The statute requires that the data collected electronically by the WCIS be compatible with the EDI system of the International Association of Industrial Accident Boards and Commissions (IAIABC). The statute further directs the Administrative Director to adopt regulations specifying the data elements to be collected by EDI.

The initial regulations implementing Labor Code section 138.6 (California Code of Regulations, title 8, sections 9700 – 9704) became operative November 5, 1999. The regulations were amended in April 2006, primarily to require the electronic reporting of medical bill payment data. In 2010, the regulations were amended again to refine WCIS reporting by eliminating unnecessary data elements, adding relevant data elements, correcting errors in the text of the regulation, adding lien payment data elements for medical bill payment reporting, and updating the two California-specific implementation guides. The California EDI Implementation Guide for First and Subsequent Reports of Injury and the California EDI Implementation Guide for Medical Bill Payment Records, in conjunction with the more comprehensive guides issued by the IAIABC, explain how the data transmission is accomplished, explain how to edit data transactions, provide the required codes for transmitting data, and set forth the system specifications. Currently, workers’ compensation claims administrators adjusting approximately 95 percent of all workers’ compensation claims in the State are electronically reporting claim data information to WCIS.
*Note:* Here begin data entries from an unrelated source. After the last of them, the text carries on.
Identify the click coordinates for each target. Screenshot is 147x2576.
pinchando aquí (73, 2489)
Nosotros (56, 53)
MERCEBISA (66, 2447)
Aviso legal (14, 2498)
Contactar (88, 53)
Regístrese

The IABIABC is again updating its Medical Bill Data Reporting guidelines, moving from version 1.1 to Release 2.0. Correspondingly, the California EDI Implementation Guide for Medical Bill Payment Records is being updated to be consistent with IAIABIC’s Medical Bill Data Reporting Implementation Guide, Release 2.0. It is therefore necessary to also revise sections 9701 and 9702 of Title 8 of the California Code of Regulations, concerning transmittal of EDI to WCIS so that these regulations will not be inconsistent with the revised California EDI Implementation Guide for Medical Bill Payment Records and the IAIABC’s Medical Bill Data Reporting guidelines, Release 2.0.

These proposed regulations implement, interpret, and make specific Labor Code section 138.6, which mandates the development of the WCIS, requires data to be collected electronically to be compatible with the IAIABC EDI system, and requires data elements to be collected through EDI to be set forth in regulations. Changes in certain regulatory definitions and in the data elements to be reported have been proposed to bring WCIS into compliance with the new IAIABC requirements. The notice and text of the regulations can be found on the proposed regulations page.